Çin Devlet Başkanı Xi Jinping, Eylül 2020’de Birleşmiş Milletler Genel Kurulu’nda 2060’a kadar karbon nötr olma taahhüdünde bulunmuştu.
Bu açıklamayla birlikte, fosil yakıtları kısıtlamak ve yenilenebilir enerjiyi artırmak için küresel bir teknoloji yarışı başladı.
Enerji Ekonomisi ve Finansal Analiz Enstitüsü’nün (IEEFA) Avustralya & Güney Asya Enerji Finansmanı Çalışmaları Direktörü Tim Buckley’e göre, Çin’in atmış olduğu bu adımlara, Japonya ve Güney Kore’nin taahhütlerinin eklenmesiyle durum Avustralya için derin etkiler yarattı.
Çünkü bu ülkeler, Avustralya’nın en fazla termal kömür, sıvılaştırılmış doğal gaz (LNG) ve taş kömürü ihracatı yaptığı üç nokta.
Çin, giderek daha iddialı politika açıklamaları yaparken, finans piyasaları şu anda ülkeyi yakından izliyor.
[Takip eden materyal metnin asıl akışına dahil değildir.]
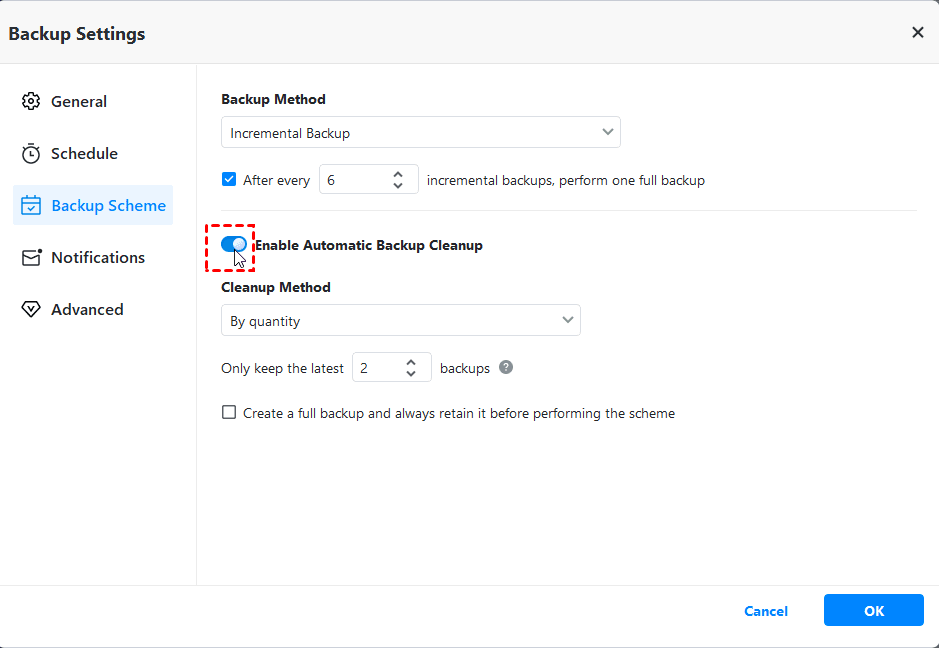
Task: Disable Automatic Backup Cleanup toggle
Action: point(233,244)
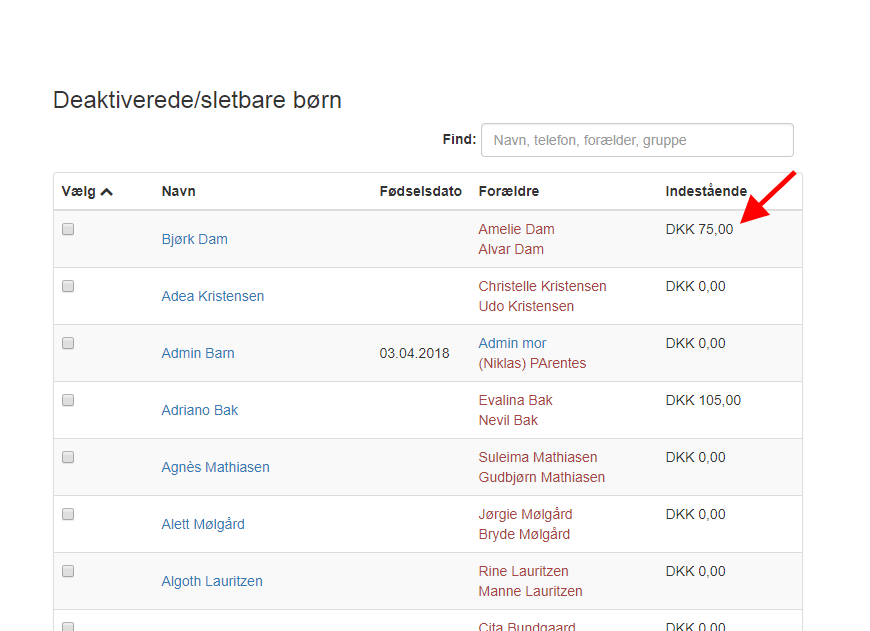Open the child profile Bjørk Dam
870x631 pixels.
coord(194,239)
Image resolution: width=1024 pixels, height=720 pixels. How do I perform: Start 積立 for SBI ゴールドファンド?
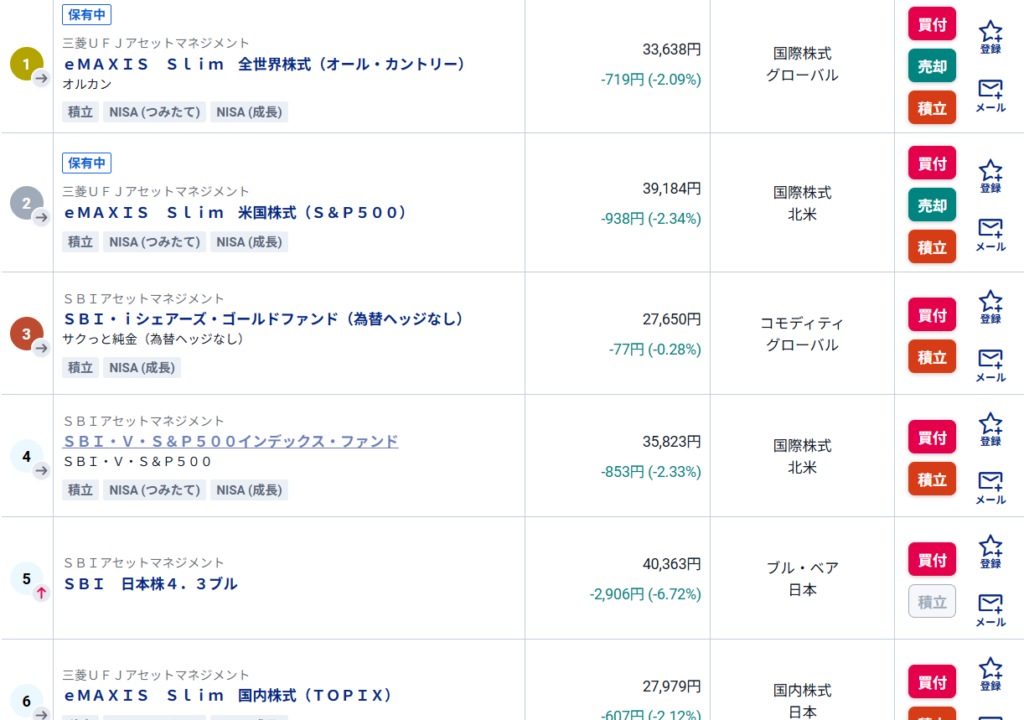point(932,357)
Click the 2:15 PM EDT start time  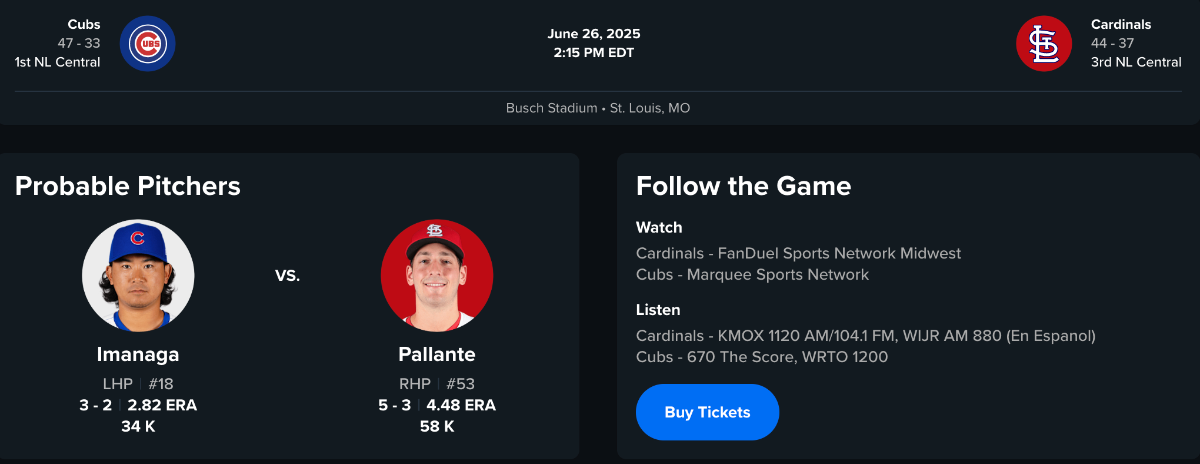coord(594,53)
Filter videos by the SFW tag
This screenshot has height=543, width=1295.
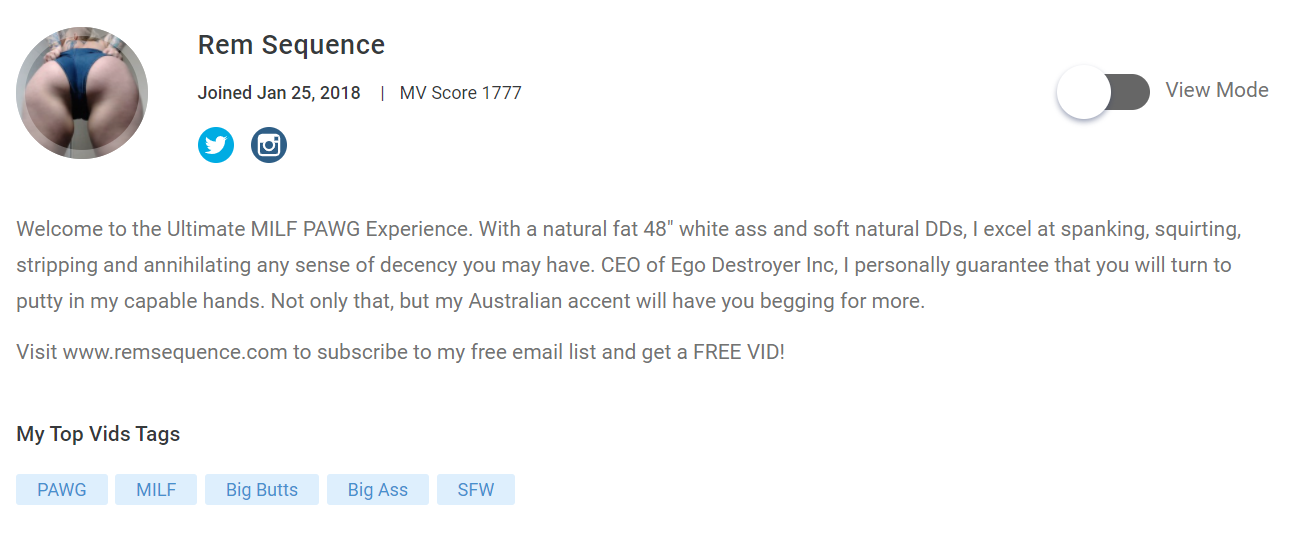pyautogui.click(x=476, y=490)
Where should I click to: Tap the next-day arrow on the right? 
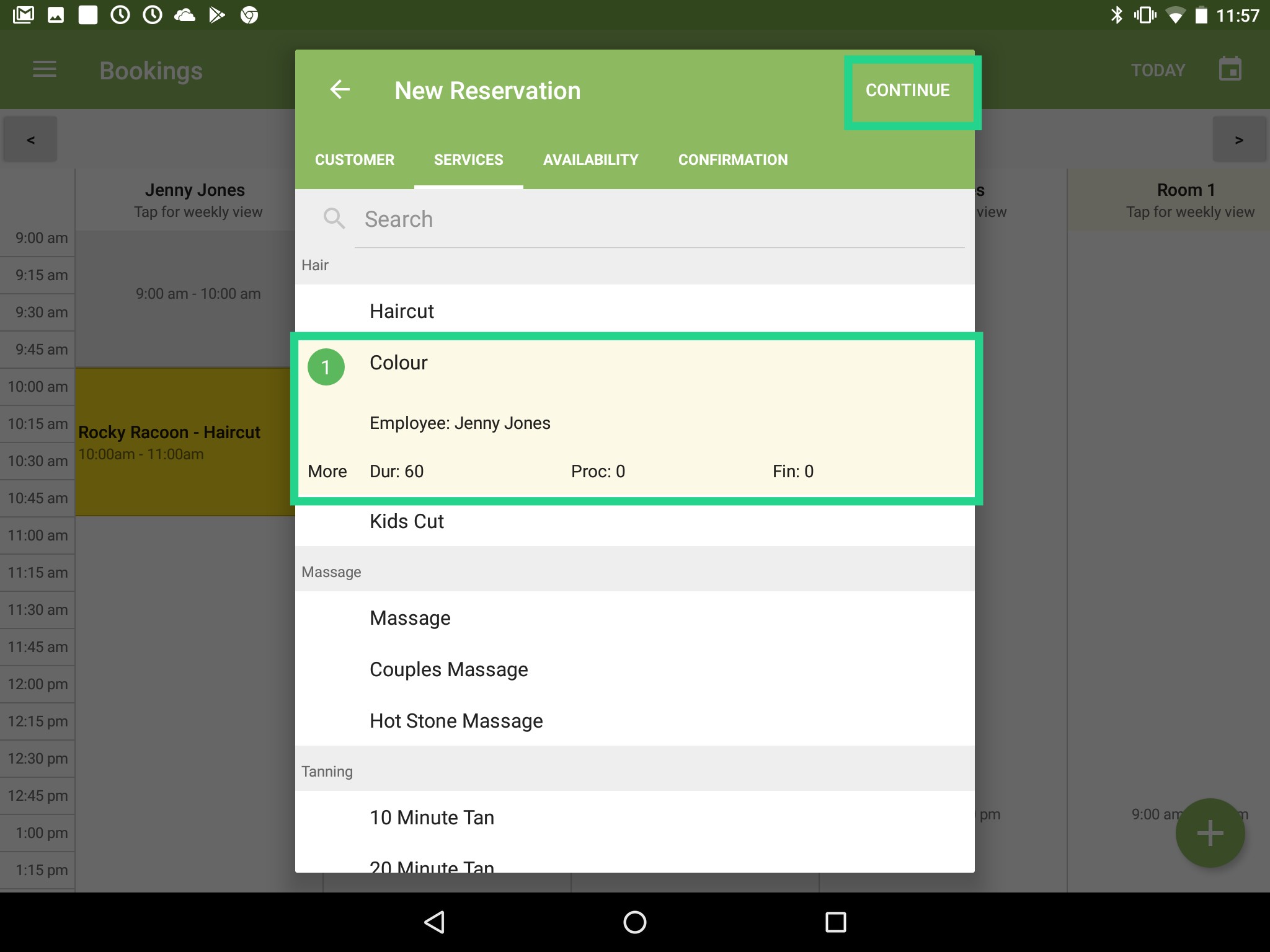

Çünkü dünyanın en büyük emisyon yayıcılarından biri olan ülkenin belirleyeceği politikalar tüm dünya için çok önemli olacak.
Buckley’e göre bu plan, Avustralya demir cevheri ve taş kömürü endüstrileri için büyük bir zorluk teşkil ederken, indirgenmiş demir (DRI) ve yeşil amonyak ihracatı için ise fırsatlar yaratacak.
Çin, hâlihazırda yenilenebilir enerji altyapısının en büyük kurucusu konumunda ve uzun süredir yenilenebilir enerji kapasitesini yüksek hızda kullanıyor.
2020’de 136 GW’lık rekor bir yenilenebilir enerji kapasitesi kuran ülke, 2020’deki en büyük beş yenilenebilir enerji yatırımcısından dördüne ev sahipliği yapıyor.
Çin’in 14. Beş Yıllık Planı, 2025 yılına kadar enerji kullanımının yaklaşık yüzde 20’sinin fosil olmayan enerji kaynaklarından elde edilmesi gerektiğini söylüyor.
Çin’in toplam değişken yenilenebilir enerji kapasitesinin ise 2030’a kadar üç katına çıkması bekleniyor.
Tüm bu gelişmeler neticesinde finans kuruluşları, karbondan arındırma taahhütlerine ve yenilenebilir enerji talebine yanıt vermek için hızla harekete geçmiş durumda.
Buckley’in aktardığına göre, Avustralyalı yatırım bankası Macquarie ve Malezyalı Maybank kömüre finansman sağlamayacağını açıkladı. Asya Kalkınma Bankası da enerji politikasını güncelledi.